El sábado, Prigozhin acusó directamente al mando militar ruso de ordenar bombardeos contra las bases de su grupo paramilitar, lo que habría resultado en la muerte de muchos de sus combatientes. En respuesta, el líder de Wagner instó a poner un alto a los responsables militares rusos y prometió llevar esta disputa hasta el final.
Posteriormente, Prigozhin afirmó que sus combatientes habían derribado un helicóptero militar ruso y que se habían apoderado de varias instalaciones militares en la ciudad de Rostov, al sur del país.
Estas acusaciones y acciones han generado una situación de tensión dentro de Rusia y han puesto de manifiesto las divisiones entre el grupo paramilitar y el ejército ruso. Ante estos hechos, las autoridades rusas se encuentran en alerta y han expresado su preocupación por la escalada del conflicto.

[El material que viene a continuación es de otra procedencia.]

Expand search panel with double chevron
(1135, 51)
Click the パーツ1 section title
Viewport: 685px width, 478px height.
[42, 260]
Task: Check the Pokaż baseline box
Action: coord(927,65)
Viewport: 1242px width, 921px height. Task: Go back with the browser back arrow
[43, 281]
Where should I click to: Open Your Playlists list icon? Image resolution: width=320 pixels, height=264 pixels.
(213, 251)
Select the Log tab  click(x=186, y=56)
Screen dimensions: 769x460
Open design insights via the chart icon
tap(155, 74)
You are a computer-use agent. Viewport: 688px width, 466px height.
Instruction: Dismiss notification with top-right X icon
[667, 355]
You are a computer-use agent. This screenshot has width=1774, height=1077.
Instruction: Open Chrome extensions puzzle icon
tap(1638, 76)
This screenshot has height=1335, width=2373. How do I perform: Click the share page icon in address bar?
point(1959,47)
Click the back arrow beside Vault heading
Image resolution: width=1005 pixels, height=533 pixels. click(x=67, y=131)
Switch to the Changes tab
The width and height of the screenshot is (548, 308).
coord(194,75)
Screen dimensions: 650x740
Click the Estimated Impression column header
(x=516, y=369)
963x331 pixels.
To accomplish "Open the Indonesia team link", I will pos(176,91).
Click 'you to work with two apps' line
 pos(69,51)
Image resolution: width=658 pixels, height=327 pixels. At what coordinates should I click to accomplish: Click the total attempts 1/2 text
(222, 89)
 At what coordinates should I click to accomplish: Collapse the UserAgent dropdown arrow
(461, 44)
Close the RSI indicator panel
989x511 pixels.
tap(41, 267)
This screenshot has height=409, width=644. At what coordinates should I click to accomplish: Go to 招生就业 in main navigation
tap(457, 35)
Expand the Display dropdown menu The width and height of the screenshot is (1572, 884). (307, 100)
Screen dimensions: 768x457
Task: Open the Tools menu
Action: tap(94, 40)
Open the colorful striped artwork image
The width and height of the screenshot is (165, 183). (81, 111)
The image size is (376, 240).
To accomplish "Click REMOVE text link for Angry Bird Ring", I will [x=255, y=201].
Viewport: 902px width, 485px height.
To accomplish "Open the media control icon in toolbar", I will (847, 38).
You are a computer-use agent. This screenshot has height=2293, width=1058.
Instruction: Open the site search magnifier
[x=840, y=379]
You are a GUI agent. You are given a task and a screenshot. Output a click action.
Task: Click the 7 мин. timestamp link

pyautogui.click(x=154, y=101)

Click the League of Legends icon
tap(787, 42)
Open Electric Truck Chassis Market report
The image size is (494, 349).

El futuro de Wagner y su relación con las fuerzas armadas rusas se encuentra en un punto crítico, y las declaraciones y acciones de Prigozhin plantean interrogantes sobre el rumbo que tomará este grupo paramilitar en el escenario geopolítico de Rusia.
La comunidad internacional también sigue de cerca estos acontecimientos, ya que las tensiones internas en Rusia podrían tener implicaciones más amplias en la región.